Operating systems may offer services and semaphores, but never use them
directly in your functional software. Define your own services and semaphores
and go through an adaptation layer to adapt them to the operating system
- Design
any additional layers inside your functional software as appropriate.
- Design
components inside your functional software. Depending on your requirements and
future strategies it may be wise to e.g. design communication protocol
components in a way that they can be easily removed and replaced by another
protocol, to adapt to different platforms and systems. E.g. in the automotive
industry the CAN bus is widely used for communication between the various
electronic systems in a vehicle. However some customers require different
proprietary protocols. Your software can be designed in a way to modify the
protocols easily. Almost as easy as "plug and play", if the design is
done properly.
- Design
an own framework which controls the calls and interactions of your functional
software.
- Design an own framework which controls the calls and interactions of your functional software.
Of
course this was only a very rough outline of how architecture may look like and
what we found to be the best way for many applications. However, your own
system may require some additional features of the architecture.
Object Orientation
Object
orientation is nowadays usually associated with certain design methods like UML
and programming languages like C++ or Java. However the principles of object
orientation were developed long before these methods and programming languages
were invented. The first steps of object oriented design were done by using C.
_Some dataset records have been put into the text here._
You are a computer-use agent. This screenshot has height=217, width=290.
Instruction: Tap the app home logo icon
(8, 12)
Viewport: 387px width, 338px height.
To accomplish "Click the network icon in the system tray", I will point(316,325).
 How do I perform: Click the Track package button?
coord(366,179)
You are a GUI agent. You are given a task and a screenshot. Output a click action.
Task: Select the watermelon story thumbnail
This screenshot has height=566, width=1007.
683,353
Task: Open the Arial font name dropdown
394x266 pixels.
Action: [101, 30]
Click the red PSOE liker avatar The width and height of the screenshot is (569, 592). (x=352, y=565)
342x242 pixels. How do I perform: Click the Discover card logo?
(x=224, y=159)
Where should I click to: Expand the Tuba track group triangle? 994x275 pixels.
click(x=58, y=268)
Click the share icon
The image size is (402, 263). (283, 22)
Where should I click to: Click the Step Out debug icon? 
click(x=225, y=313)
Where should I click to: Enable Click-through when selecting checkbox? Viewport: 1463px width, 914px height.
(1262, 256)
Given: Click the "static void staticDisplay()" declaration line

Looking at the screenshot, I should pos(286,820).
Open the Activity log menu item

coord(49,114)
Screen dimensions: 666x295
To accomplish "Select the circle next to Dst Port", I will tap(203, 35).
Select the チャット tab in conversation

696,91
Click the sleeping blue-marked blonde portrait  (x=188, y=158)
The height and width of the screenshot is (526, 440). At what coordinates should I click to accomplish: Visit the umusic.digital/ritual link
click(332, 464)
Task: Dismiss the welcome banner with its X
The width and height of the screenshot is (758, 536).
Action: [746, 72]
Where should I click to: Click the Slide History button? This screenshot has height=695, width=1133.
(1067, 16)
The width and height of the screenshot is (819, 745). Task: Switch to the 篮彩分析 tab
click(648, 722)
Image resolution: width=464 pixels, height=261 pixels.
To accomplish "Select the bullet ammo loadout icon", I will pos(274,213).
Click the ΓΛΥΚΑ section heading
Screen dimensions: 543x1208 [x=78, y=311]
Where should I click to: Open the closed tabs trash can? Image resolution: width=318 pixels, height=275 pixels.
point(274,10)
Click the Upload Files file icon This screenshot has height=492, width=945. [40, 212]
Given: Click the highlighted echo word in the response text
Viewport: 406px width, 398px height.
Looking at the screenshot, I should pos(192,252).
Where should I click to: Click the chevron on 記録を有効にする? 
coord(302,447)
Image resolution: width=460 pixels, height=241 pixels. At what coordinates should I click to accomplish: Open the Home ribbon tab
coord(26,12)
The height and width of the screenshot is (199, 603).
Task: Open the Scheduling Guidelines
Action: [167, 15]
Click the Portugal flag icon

And indeed object orientation is a principle of design rather than a tool or
method based feature. Some of these principles are:
- Orientation
of program components at the real physical world. This means that the division
of a software package is done according to the real outside world of a system
and according to main internal tasks of such a system.
- Combining
of all elements of software (i.e. data, definitions and procedures) into an
object. This means that everything that is needed to handle an element of the
system is grouped and contained in one object
- Access
to the object's data and functions via a clearly defined narrow interface and
encapsulation of elements which are not required for the outside world to be
hidden in the object.
Interfaces
The
design of your interfaces is another element which adds to the stability,
portability and maintainability of your software. The following things have to
be observed:
- Only use function calls as interfaces
and refrain from using memory pools or any other globally shared
elements as interface.
- Make your interfaces as
narrow as possible. I.e. use simple basic data types rather than
complicated proprietary structures at the interfaces. It is sometimes
amazing how simple interfaces can be if the functionality is distributed
in a sensible way in appropriate components.
- Preferably make your
interfaces uni-directional. This means that higher level components acquire
data from lower level components and layers. Try to avoid bidirectional
interaction between the same components.
- Describe your interfaces
clearly. Even at a high level design the kind of information, the data width,
resolution and sign has to be determined. This can be done on an
abstract level i.e. there is no need to define them in terms of data
types of a special programming language.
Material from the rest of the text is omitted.